Это опасно, говорили дипломаты. Если в дело вмешается Англия и к ней, не дай Бог, присоединятся французы, то они со своими пароходами очень быстро превратят нахимовскую победу в похороны русского флота. Ведь он у нас парусный. XVIII век. Вот прикажут ему под угрозой уничтожения стоять на якорях в Севастополе, и придется стоять. Так не разумнее ли отложить эту погодинскую «миссию» до лучших времен? На все это следовал ответ: «Россия и в 1854 году сумеет показать себя такой же, какой она была в 1812-м!» Нам ли их бояться? Не мы ли побили Наполеона? Нет, их угрозы «меня не остановят. Я пойду вперед своим путем, как диктуют мне мои убеждения. Я буду настаивать на этом до последнего рубля в казне и до последнего человека в стране». Как жаловался впоследствии близкий к царю Александр Меншиков: «с венгерской кампании государь был словно пьян, никаких резонов не принимал, был убежден в своем всемогуществе».
Вопреки инсинуациям постсоветских историков, контекст крымского конфликта не позволяет усомниться, что Россия БЫЛА АГРЕССОРОМ по отношению к Турции, а Европа лишь защитила Османскую империю от грозившего ей расчленения
А доверчивая страна, неискушенная в дипломатических хитросплетениях, ликовала по поводу роковой синопской ошибки своего государя, буквально спровоцировавшего вмешательство в войну Европы. Страна-то была уверена, что нахимовская победа «посбавит спеси у Джона Буля» (так презрительно именовали теперь в Петербурге англичан). «Нахимов молодец, истинный герой русский», – писал Погодину С. Т. Аксаков. Адресат, конечно, тоже пребывал в восторге: «самая великая минута наступила для нас, какой не бывало с Полтавского и Бородинского дня». И С. П. Шевырев сообщал: «От всей России войне сочувствие, таких дивных и единодушных рекрутских наборов еще никогда не бывало. Крестовый поход».

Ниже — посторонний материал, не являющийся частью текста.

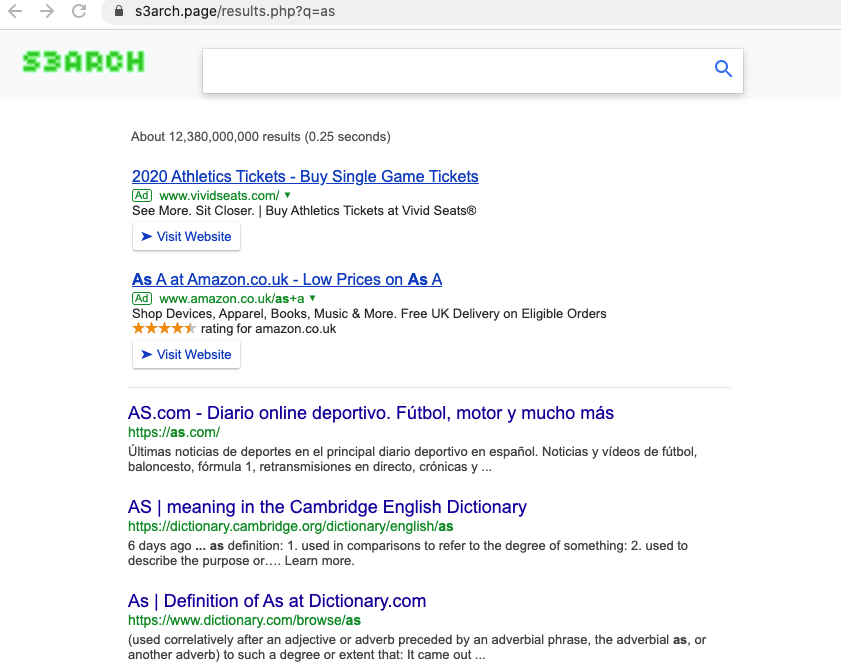Open AS.com Diario online deportivo result
The height and width of the screenshot is (672, 841).
pos(371,413)
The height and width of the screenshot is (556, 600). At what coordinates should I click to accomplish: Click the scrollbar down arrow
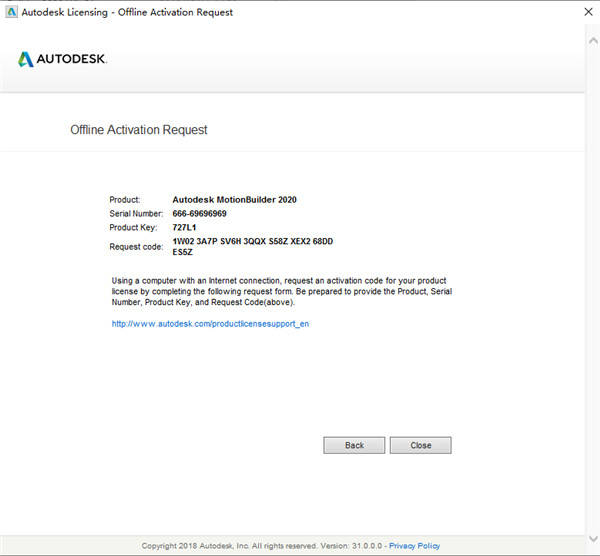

А славянофилы, хоть и в оппозиции, и вовсе были вне себя от радости. По свидетельству Б. Н. Чичерина, «для них это была священная война, окончательное столкновение между Востоком и Западом, которое должно было привести к победе нового молодого народа над старым одряхлевшим миром». Не подкачал и Тютчев:
Вставай же, Русь, уж близок час!
Вставай Христовой службы ради!
Уж не пора ль, перекрестясь,
Ударить в колокол в Царьграде?
Чем должна была закончиться эта священная война против «одряхлевшей» Европы, объяснил нам тот же Тютчев. И тоже в стихах. И соперничать может, как мы очень скоро в нашем курсе увидим, его описание новых послевоенных границ России разве лишь с аналогичным обзором будущих русских завоеваний в славянофильских сочинениях на пороге Первой мировой войны. Впрочем, в обоих случаях кончилось дело одинаково плохо. Но планы говорят сами за себя. Вот планы Тютчева:
Семь внутренних морей и семь великих рек,
От Нила до Невы, от Эльбы до Китая,
От Волги по Евфрат, от Ганга до Дуная –
Вот царство русское…
И все это – от синопской провокации «Джона Буля» и оккупации Дунайских княжеств до священной войны и грандиозных планов экспансии – постсоветские историки именуют «мнимой агрессией»? Кто на кого напал? Кто кого намерен был расчленить? Кто кого объявил «дряхлым миром»? Кто кого собрался завоевывать?
Другая сторона вопроса
Отталкиваясь в своих рассуждениях от великой победы в 1812 году, Николай упустил из виду то, что успел он натворить с имиджем России после этого. Между тем даже собственные его имиджмейкеры ему об этом говорили. О том, что Россию воспринимали в Европе как «людоеда XIX века», говорил ему Тютчев. О том, что «народы ненавидят Россию, видят в ней главнейшее препятствие к их развитию и преуспеянию», говорил, как мы помним, Погодин. Впрочем, Николай, будь у него сейчас возможность побеседовать с нами, непременно заметил бы, что не было еще случая в истории, когда б сверхдержаву не винили во всех грехах – своих и чужих. Разве не объявили Наполеона в России антихристом? Разве американцев не обзывают сегодня «пиндосами»? А моя-то Россия была сверхдержавой!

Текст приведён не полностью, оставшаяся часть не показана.